On Wed, Jul 27, 2016 at 02:23:24PM -0400, Joseph Salisbury wrote:
> A kernel bug report was opened against Ubuntu [0]. After a kernel
> bisect, it was found that reverting the following commit resolved this bug:
>
> commit 1302fcf0d03e6ea74846c7fee14736306ab2ce4b
> Author: Bjorn Helgaas <bhelgaas@xxxxxxxxxx>
> Date: Sat Aug 30 07:23:01 2014 -0600
>
> PCI: Configure *all* devices, not just hot-added ones
>
> The regression was introduced as of v3.18-rc1 and the bug still exists
> in current mainline.
>
> [0] http://pad.lv/1571798

I added the following response to the Launchpad bug report; pasting it
here for better visibility:

The register in question is the Advanced Error Capabilities and
Control register, at offset 0x18 in the Advanced Error Reporting
capability, which starts at 0x148 in the config space of device
80:02.0.

In the pre-boot value of 0x00a0, the following bits are set (per PCIe
spec r3.0, sec 7.10.7, these bits are read-only):

PCI_ERR_CAP_ECRC_GENC 0x00000020 /* ECRC Generation Capable */
PCI_ERR_CAP_ECRC_CHKC 0x00000080 /* ECRC Check Capable */

In the value of 0x01e0 after Linux boots, the following additional
bits are set:

PCI_ERR_CAP_ECRC_GENE 0x00000040 /* ECRC Generation Enable */
PCI_ERR_CAP_ECRC_CHKE 0x00000100 /* ECRC Check Enable */

Linux is setting these bits in program_hpp_type2() because there is
apparently an ACPI _HPX method that applies to this device, and it
returns a PCI Express setting record (ACPI spec 5.0, sec 6.2.8.3) with
an "Advanced Error Capabilities and Control Register OR Mask" that has
PCI_ERR_CAP_ECRC_GENE and PCI_ERR_CAP_ECRC_CHKE set.
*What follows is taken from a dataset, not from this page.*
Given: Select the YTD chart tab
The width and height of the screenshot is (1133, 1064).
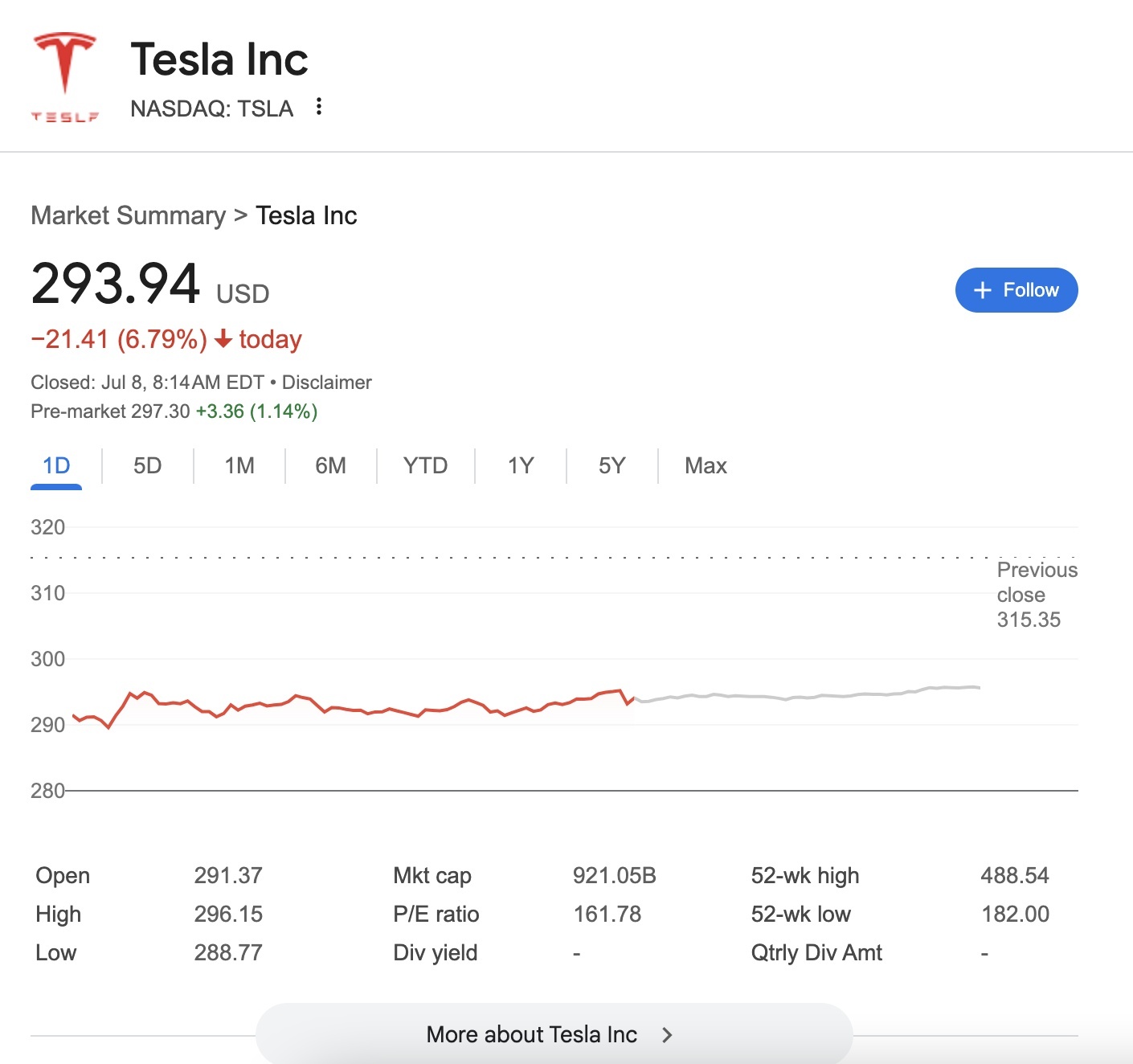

Can you collect an ACPI dump to confirm that this is the case?

As I mentioned in the 1302fcf0d03e changelog, it's not completely
clear from the spec (ACPI 5.0, sec 6.2.8) when to apply these _HPX
settings. It says OSPM should use them to "configure devices not
configured by the platform firmware during initial system boot." The
question is how OSPM can tell whether a device has been configured by
platform firmware.

Since I don't know how to tell if a device has been configured by
platform firmware, I chose to apply the _HPX settings to *all*
devices.

Any BIOS folks want to suggest a way to tell whether firmware has
configured a device?